Befürworter der Teillegalisierung hatten im Vorfeld immer wieder argumentiert, Justiz und Polizei würden durch das Gesetz entlastet. Bislang ist das Gegenteil der Fall – es ist zusätzliche Arbeit entstanden. Die Justiz musste durch die geänderte Rechtslage bundesweit Zehntausende Verfahren überprüfen. Allein in Nordrhein-Westfalen standen die Staatsanwaltschaften durch die Teillegalisierung vor der Aufgabe, rund 86.000 Strafverfahren daraufhin zu überprüfen, ob auch unter der neuen Rechtslage eine Strafbarkeit vorliegt. Bundesweit mussten rund 270.000 Akten im Hinblick auf einen Straferlass geprüft werden.

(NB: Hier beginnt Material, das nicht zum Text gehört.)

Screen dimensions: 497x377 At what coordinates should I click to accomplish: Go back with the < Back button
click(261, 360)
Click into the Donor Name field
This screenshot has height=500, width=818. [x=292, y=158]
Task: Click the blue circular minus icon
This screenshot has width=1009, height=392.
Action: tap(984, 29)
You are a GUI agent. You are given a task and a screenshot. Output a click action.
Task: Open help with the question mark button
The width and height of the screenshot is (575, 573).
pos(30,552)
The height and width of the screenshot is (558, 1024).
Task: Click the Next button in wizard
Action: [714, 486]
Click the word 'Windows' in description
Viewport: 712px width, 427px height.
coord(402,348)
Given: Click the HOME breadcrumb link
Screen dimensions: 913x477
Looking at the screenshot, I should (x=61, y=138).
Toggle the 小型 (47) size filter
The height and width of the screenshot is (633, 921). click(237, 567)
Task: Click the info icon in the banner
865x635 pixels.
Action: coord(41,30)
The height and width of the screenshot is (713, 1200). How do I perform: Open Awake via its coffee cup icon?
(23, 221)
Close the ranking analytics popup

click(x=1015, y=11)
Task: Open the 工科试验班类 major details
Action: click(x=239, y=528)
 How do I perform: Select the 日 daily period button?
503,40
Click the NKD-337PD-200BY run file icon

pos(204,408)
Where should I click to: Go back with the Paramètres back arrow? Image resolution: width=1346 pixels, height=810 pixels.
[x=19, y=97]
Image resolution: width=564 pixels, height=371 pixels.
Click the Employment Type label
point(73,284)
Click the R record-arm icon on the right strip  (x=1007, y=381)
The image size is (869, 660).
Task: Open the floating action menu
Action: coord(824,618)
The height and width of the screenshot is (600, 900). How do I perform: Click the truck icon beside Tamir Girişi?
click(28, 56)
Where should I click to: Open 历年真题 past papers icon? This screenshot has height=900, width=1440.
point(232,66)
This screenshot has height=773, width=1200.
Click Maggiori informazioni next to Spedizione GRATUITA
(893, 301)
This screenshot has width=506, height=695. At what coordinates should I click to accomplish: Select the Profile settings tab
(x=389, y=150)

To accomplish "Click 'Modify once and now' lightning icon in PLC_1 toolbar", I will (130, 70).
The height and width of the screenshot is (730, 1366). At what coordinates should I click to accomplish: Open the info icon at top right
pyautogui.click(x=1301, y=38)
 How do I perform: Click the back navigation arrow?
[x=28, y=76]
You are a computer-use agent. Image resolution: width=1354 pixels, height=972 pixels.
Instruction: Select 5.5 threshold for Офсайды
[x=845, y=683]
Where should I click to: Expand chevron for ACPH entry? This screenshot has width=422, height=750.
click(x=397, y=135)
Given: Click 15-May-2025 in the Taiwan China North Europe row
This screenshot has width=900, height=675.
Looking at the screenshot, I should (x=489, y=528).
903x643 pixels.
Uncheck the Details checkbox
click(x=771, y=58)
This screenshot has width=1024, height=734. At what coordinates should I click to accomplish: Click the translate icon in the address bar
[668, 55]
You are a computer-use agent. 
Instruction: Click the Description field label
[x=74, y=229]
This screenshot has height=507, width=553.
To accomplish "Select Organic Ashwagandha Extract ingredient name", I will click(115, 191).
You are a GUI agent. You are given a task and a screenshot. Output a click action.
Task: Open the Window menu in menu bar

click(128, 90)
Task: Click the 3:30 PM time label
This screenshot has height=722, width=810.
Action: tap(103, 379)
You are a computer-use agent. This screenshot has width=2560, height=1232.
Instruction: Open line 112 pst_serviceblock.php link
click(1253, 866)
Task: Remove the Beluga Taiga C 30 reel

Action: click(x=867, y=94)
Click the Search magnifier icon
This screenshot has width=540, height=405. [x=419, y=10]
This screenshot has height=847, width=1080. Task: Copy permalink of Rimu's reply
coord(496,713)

Dealer sind seither entspannt
Profitiert haben nicht nur Cannabis-Konsumenten, die frühere Grenzwerte zum Besitz von Cannabis nur leicht überschritten hatten. Auch Dealer, die der organisierten Kriminalität zugeordnet werden müssen, konnten sich darüber freuen, dass sie nach der seit April 2024 geltenden Neuregelung mit geringeren Strafen davonkommen.

Zumeist kritisch sind auch die Einschätzungen, die von der Polizei kommen. Die Gewerkschaft der Polizei in Rheinland-Pfalz erklärte nach dem ersten Jahr der Teillegalisierung, dass es keine Entlastung für die Ermittler gegeben habe – der Arbeitsaufwand ist durch die komplizierte Neuregelung sogar gestiegen.

Berlins Polizeipräsidentin Barbara Slowik meint, das neue Gesetz habe den Schwarzmarkt rund um Cannabis nicht zurückdrängen können. Stattdessen floriere der Schwarzmarkt sogar. Mit Sorge sehen deutschlandweit die Ermittler der Polizei, dass aufgrund einer „hohen Verfügbarkeit“ von Kokain und Crack die Fallzahlen bei diesen harten Drogen sogar exorbitant steigen.